Reuniting Brokeback Mountain actors Jake Gyllenhaal and Anne Hathaway on screen should be a cause for celebration; unfortunately, this woefully trite and boring film has sullied the occasion. Ostensibly based on Jamie Reidy’s nonfiction book Hard Sell: The Evolution of a Viagra Salesman, this film is an adaptation in the very loosest sense of the word, with the screenwriters (director Edward Zwick, Charles Randolph and Marshall Herskovitz) turning the rise of big pharma companies into a romantic comedy.
Jamie Randall (Gyllenhaal) is a loveable rogue; good with ladies but bad at keeping a job. The underachiever in his family, he is convinced by his brother (Josh Gad) to take a position at Pfizer as a sales rep. Jamie is sent to Ohio where he must convince doctors to prescribe the depression drug Zoloft over Prozac. Jamie’s life takes a turn when he meets free spirit and Parkinson’s sufferer Maggie (Hathaway).
Set in the 90s around the time that Viagra was released on the market by Pfizer, Love and Other Drugs misses the mark on many counts. The filmmakers apparently deemed the real story of an overpaid, slacker drug rep in over-prescribed America as either too boring or too hard a sell. Instead, they (rather cynically) inject the Maggie character into the plot, hijacking a story worth telling and turning it into an unoriginal romance.

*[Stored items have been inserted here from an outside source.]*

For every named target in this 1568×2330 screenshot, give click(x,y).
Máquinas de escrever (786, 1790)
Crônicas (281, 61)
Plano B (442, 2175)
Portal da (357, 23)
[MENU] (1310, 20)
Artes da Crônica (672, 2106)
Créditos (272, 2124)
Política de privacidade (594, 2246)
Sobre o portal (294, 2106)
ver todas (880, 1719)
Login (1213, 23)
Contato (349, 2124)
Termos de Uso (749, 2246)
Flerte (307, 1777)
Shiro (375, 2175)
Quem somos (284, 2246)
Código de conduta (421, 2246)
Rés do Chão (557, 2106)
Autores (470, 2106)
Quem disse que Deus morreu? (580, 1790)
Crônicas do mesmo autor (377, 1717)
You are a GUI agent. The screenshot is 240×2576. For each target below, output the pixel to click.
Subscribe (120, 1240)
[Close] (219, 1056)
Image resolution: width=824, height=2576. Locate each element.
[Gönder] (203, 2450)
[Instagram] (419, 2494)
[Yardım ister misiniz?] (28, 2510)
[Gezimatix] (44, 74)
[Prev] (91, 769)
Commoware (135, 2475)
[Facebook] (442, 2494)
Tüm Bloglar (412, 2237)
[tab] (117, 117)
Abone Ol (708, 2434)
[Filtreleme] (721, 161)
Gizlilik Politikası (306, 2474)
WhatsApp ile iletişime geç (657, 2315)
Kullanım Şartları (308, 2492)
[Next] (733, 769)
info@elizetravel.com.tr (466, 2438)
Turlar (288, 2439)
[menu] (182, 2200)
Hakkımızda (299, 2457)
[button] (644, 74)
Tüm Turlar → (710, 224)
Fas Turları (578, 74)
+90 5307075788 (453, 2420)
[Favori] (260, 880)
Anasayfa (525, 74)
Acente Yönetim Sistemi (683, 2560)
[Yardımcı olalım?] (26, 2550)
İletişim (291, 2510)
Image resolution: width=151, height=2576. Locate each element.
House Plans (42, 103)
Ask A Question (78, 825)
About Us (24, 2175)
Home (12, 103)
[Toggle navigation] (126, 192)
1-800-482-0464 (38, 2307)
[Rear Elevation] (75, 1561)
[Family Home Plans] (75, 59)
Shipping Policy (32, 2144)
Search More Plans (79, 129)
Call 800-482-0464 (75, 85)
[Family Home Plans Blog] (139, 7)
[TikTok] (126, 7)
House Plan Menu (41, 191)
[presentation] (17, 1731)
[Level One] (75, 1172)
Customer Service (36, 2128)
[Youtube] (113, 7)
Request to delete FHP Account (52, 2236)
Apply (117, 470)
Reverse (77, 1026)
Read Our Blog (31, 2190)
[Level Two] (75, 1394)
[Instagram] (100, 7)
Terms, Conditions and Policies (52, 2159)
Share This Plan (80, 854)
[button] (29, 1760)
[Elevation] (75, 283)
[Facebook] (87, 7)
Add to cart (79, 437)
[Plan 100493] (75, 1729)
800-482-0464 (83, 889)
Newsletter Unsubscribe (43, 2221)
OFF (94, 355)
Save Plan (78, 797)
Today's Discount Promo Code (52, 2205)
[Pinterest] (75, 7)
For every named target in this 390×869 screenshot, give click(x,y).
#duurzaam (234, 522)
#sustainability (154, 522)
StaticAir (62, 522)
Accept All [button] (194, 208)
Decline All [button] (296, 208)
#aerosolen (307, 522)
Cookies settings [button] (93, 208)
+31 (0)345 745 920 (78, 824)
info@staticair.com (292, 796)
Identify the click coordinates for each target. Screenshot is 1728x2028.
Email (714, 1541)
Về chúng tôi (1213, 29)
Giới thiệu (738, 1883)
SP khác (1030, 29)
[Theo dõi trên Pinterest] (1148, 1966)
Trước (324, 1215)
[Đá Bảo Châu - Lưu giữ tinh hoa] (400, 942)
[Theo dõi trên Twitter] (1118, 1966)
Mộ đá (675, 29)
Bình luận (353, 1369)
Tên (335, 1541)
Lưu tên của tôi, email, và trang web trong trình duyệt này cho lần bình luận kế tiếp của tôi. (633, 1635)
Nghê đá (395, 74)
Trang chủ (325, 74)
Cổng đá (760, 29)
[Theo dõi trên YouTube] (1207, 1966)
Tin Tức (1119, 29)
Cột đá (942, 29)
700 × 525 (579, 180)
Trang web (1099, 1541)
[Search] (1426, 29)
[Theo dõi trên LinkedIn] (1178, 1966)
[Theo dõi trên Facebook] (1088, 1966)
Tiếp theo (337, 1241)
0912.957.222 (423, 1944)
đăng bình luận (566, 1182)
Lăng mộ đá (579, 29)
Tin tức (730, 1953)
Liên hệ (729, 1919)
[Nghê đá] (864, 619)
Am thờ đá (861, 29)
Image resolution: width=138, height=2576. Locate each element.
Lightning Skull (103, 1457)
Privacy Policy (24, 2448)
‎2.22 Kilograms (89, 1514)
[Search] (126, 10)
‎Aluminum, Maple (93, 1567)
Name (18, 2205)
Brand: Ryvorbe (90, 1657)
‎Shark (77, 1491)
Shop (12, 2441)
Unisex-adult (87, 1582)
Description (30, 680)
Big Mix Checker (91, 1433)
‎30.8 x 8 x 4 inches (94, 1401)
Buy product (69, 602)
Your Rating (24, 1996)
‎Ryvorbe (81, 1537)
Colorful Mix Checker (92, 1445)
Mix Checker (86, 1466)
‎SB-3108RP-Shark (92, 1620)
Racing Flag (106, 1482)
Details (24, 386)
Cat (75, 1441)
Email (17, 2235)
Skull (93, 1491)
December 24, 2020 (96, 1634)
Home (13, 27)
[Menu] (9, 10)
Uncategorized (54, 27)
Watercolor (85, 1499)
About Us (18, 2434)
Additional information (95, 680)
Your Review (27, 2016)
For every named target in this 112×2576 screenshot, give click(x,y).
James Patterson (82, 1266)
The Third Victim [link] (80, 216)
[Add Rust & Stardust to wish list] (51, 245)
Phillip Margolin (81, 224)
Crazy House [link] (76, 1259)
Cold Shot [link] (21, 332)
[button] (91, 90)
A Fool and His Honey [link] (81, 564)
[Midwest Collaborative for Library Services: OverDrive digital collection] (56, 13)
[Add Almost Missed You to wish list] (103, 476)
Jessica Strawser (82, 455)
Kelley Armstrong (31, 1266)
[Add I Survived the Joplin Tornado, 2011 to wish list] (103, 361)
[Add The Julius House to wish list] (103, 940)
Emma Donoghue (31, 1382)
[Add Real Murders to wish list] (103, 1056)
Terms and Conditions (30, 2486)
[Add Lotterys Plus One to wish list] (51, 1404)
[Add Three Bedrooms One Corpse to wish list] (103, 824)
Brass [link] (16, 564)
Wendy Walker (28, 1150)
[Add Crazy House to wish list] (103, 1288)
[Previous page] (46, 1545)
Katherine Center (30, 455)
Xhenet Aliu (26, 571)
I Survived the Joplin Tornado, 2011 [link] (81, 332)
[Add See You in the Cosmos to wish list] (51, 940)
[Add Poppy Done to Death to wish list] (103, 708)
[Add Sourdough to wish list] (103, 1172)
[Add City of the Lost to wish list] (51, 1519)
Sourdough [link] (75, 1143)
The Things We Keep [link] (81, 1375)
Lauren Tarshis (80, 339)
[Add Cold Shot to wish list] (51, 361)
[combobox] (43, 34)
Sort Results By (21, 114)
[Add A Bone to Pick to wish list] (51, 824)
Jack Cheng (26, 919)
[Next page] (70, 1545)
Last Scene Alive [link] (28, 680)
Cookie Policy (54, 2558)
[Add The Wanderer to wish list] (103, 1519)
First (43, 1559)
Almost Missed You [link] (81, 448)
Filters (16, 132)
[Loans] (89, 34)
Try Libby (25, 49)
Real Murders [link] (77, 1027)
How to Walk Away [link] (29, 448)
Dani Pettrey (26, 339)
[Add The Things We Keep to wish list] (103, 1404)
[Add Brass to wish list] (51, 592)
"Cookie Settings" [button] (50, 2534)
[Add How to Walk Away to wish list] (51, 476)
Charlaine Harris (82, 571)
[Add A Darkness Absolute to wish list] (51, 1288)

Gyllenhaal and Hathaway will leave this film unscathed because the likeable stars do a good job with what they have been given. The film basically asks them to be an attractive couple, which is what they do.Oliver Platt as Jamie’s mentor and Hank Azaria as a womanising doctor are shamefully underutilised in the film. In contrast Gad (who seems to have been hired as a Jonah Hill impersonator) is painfully overused as Jamie’s grotesque younger brother.
Lacking the sardonic wit or necessary bite to pull off a rom-com based in the world of pharmaceuticals, Love and Other Drugs is a very disappointing pill to swallow.